In questo momento non riesco a non pensare a Don Antonio e alle sue omelie. Una in particolare. Citava un passo del vangelo, forse Luca 15:2, che diceva più o meno vivrà nel fuoco della Bestia/brucerà il peccatore che ha dimenticato/come colui che ha tradito Cristo/ogni debito verrà pagato. Quella notte ho sognato di essere una strega, che molti uomini venissero a prendermi nel sonno e mi portassero in un bosco per bruciarmi viva. Il mio peccato? Aver fatto l’amore a quindici anni.

***

Eravamo al supermercato.
Sono scoppiata a ridere per una battuta di mio marito e, con un movimento brusco, ho fatto cadere un pacco di pasta dal carrello. Un signore si è avvicinato per raccoglierlo e io gli ho sorriso per ringraziarlo. Rimasti soli, mi è tornato da ridere. Non a mio marito, però. Mi ha guardata per qualche istante, poi si è limitato a dire vergogna.

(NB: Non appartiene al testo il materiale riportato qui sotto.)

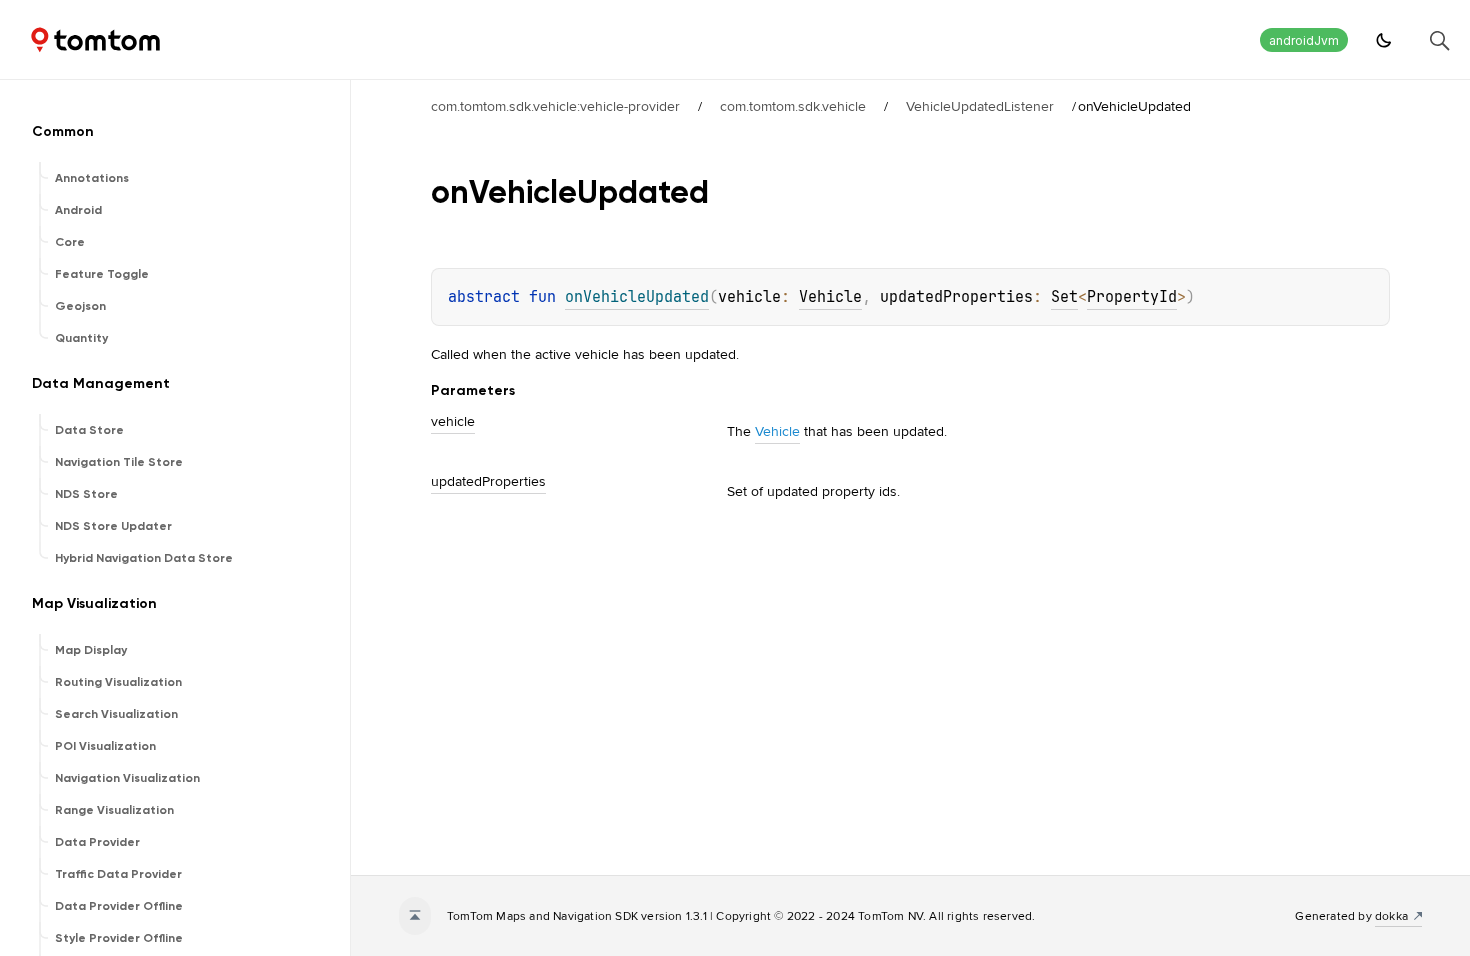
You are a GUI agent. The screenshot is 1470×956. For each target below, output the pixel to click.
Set (1064, 297)
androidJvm (1304, 40)
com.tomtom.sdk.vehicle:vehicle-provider (555, 106)
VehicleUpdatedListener (980, 106)
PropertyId (1132, 297)
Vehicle (830, 297)
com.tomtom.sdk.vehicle (793, 106)
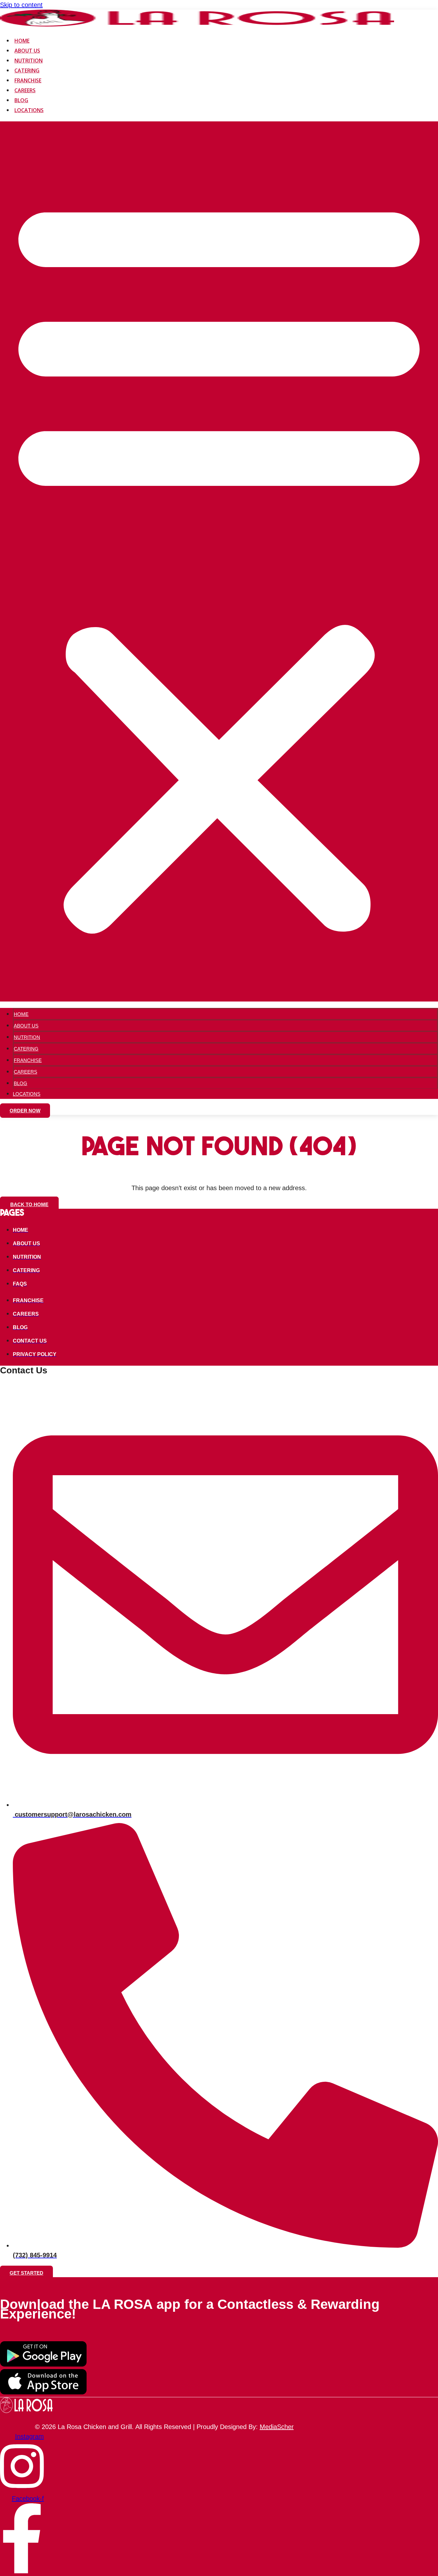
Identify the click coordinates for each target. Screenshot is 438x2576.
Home (21, 40)
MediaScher (277, 2426)
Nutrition (28, 60)
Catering (26, 70)
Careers (25, 90)
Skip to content (21, 4)
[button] (219, 561)
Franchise (27, 80)
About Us (27, 50)
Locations (29, 110)
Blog (21, 100)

Arrivati a casa, avevo appena posato le buste della spesa, quando mi ha afferrata per il polso e mi ha dato uno schiaffo in faccia. Io non me lo aspettavo e sono caduta per terra. Il pavimento era freddo; la mia guancia bruciava. Vergogna ha ripetuto e si è sfilato la cintura dai pantaloni. Io ho provato a replicare, ma la prima cinghiata mi ha ricacciato la voce in gola.

***

Non avevo fatto l’amore a cuor leggero, la prima volta. Come tutte le ragazze mi sono chiesta se fosse la persona giusta e se io fossi pronta. Ma il mio corpo, ormai, era quello di una donna e di donna erano anche le mie voglie. Così ho deciso di lasciarmi andare, felice e orgogliosa della mia decisione.

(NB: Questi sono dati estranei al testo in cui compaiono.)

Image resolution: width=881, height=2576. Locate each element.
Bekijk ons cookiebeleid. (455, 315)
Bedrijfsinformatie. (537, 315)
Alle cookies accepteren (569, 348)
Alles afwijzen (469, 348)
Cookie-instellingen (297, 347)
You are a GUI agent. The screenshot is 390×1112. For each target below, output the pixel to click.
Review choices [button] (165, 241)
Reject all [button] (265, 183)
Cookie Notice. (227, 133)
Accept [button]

L’entusiasmo, o forse il non credermi più una ragazzina, mi ha portato a vedere mia madre come un’amica con cui confidarmi. E così ho fatto.

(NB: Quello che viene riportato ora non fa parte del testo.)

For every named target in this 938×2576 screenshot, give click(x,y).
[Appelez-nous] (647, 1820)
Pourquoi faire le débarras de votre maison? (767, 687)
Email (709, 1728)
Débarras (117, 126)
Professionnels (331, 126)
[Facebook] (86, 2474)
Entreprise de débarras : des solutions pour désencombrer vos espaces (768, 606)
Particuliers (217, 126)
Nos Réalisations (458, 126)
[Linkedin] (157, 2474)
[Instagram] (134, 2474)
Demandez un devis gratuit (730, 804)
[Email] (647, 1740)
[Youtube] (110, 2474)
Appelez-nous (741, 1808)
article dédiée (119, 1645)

La mia era una madre moderna. Non se ne stava nell’angolo della cucina, zitta a guardare cosa facesse mio padre. No, lei era al passo coi tempi e spesso lo sfidava per dimostrargli che fossero sullo stesso piano. Così, subito dopo la mai confidenza, che aveva più il tono di una confessione, mi ha picchiata proprio come se fosse mio padre. E mentre lo faceva, continuava a darmi della svergognata e a chiedermi perché le avessi voluto fare del male. Perché la gente avrebbe parlato e loro che razza di genitori sarebbero stati, agli occhi degli altri?
Il lavandino era pieno dei miei capelli castani, strappati da quelle stesse mani in cui cercavo delle carezze. Ho contato le ciocche e per ciascuna di esse ho letto la definizione della parola vergogna.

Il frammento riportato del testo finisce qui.